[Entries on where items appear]
########################################
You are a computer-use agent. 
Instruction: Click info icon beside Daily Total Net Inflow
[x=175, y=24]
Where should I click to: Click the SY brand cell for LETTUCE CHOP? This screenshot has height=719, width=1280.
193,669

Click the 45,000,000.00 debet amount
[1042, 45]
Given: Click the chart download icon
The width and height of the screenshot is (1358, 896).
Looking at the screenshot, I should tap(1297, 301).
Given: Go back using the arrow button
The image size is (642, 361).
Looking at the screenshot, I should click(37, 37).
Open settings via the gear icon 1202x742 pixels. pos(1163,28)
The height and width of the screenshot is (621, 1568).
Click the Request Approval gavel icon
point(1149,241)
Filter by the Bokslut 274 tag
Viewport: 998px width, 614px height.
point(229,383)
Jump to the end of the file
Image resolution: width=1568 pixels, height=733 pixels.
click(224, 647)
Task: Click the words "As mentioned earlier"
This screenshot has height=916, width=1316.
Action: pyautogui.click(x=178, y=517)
########################################
• EXERCISE DETAILS
Format the entries above as a two-column CSV with the header row "prompt,target". Give each entry one row, with its text under "prompt" and its answer under "target". Put each field in double quotes and replace any line breaks with spaces.

• WRITTEN RESPONSE
prompt,target
"You are a computer-use agent. Instruction: Click info icon beside Daily Total Net Inflow","[x=175, y=24]"
"Where should I click to: Click the SY brand cell for LETTUCE CHOP? This screenshot has height=719, width=1280.","193,669"
"Click the 45,000,000.00 debet amount","[1042, 45]"
"Given: Click the chart download icon The width and height of the screenshot is (1358, 896).","Looking at the screenshot, I should tap(1297, 301)."
"Given: Go back using the arrow button The image size is (642, 361).","Looking at the screenshot, I should click(37, 37)."
"Open settings via the gear icon 1202x742 pixels.","pos(1163,28)"
"The height and width of the screenshot is (621, 1568). Click the Request Approval gavel icon","point(1149,241)"
"Filter by the Bokslut 274 tag Viewport: 998px width, 614px height.","point(229,383)"
"Jump to the end of the file Image resolution: width=1568 pixels, height=733 pixels.","click(224, 647)"
"Task: Click the words ""As mentioned earlier"" This screenshot has height=916, width=1316.","Action: pyautogui.click(x=178, y=517)"